35 Arietis

Observation data Epoch J2000 Equinox ICRS
- Constellation: Aries
- Right ascension: 02^{h} 43^{m} 27.11185^{s}
- Declination: +27° 42′ 25.7233″
- Apparent magnitude (V): 4.64

Characteristics
- Spectral type: B3 V
- U−B color index: −0.62
- B−V color index: −0.14

Astrometry
- Radial velocity (R_{v}): +13 km/s
- Proper motion (μ): RA: +2.06 mas/yr Dec.: −10.37 mas/yr
- Parallax (π): 9.51±0.85 mas
- Distance: 340 ± 30 ly (105 ± 9 pc)

Details
- Mass: 5.7±0.3 M_{☉}
- Radius: 2.2–3.9 R_{☉}
- Luminosity: 870 L_{☉}
- Temperature: 17,520 K
- Rotational velocity (v sin i): 90 km/s
- Age: 5.5±4.7 Myr
- Other designations: BD+27°424, FK5 94, HD 16908, HIP 12719, HR 801, SAO 75532.

Database references
- SIMBAD: data

= 35 Arietis =

Star in the constellation Aries

35 Arietis (abbreviated 35 Ari) is a binary star in the northern constellation of Aries. 35 Arietis is the Flamsteed designation. It is approximately 340 ly distant from the Earth, based upon an annual parallax shift of 9.51 mas. This star is visible to the naked eye with an apparent visual magnitude of 4.64.

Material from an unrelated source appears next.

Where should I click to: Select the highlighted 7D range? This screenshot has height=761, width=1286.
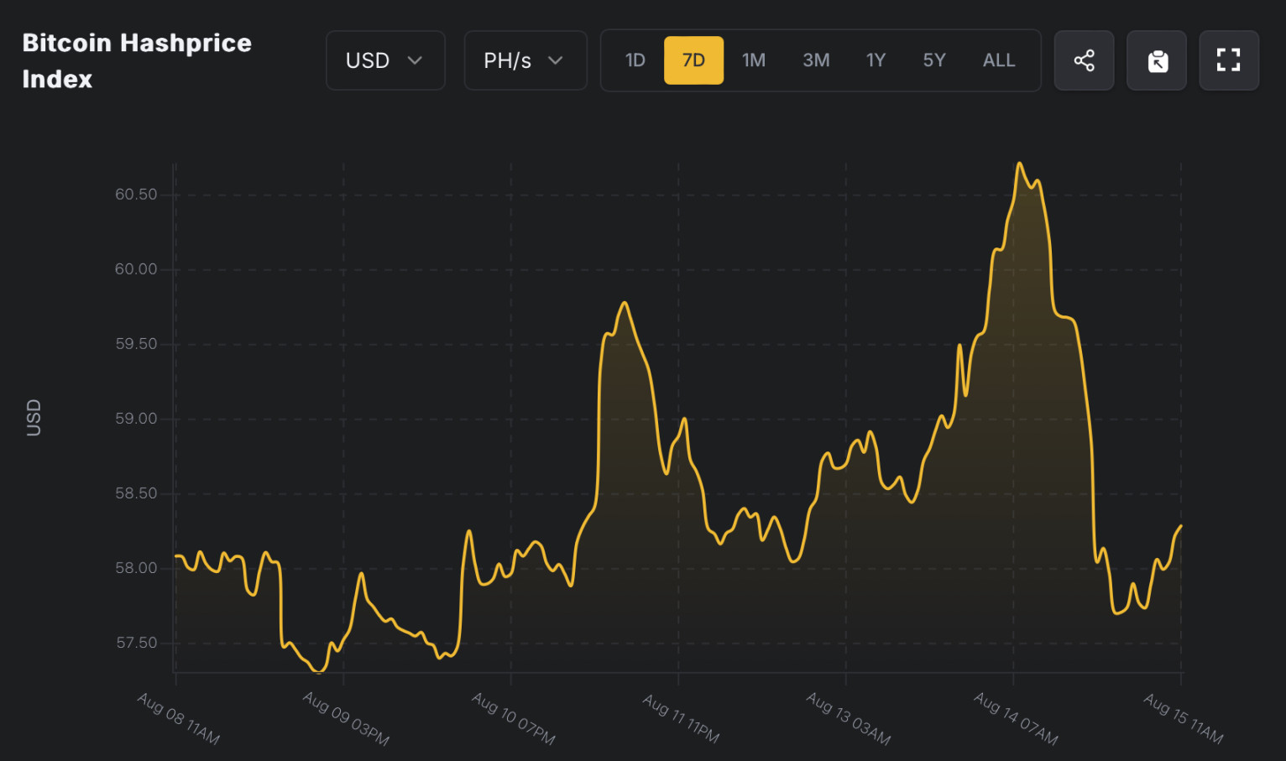pos(693,60)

This is a single-lined spectroscopic binary system, with the presence of a companion being demonstrated by shifts in the spectrum of the primary component. The pair orbit each other with a period of 490.0 days and an eccentricity of 0.14. The primary is a B-type main-sequence star with a stellar classification of B3 V. With a mass around 5.7 times that of the Sun, it is radiating 870 times the Sun's luminosity. This energy is being emitted from the outer atmosphere at an effective temperature of 17,520 K, causing it to shine with the blue-white hue of a B-type star.

This star was formerly located in the obsolete constellation Musca Borealis, also known as Lilium.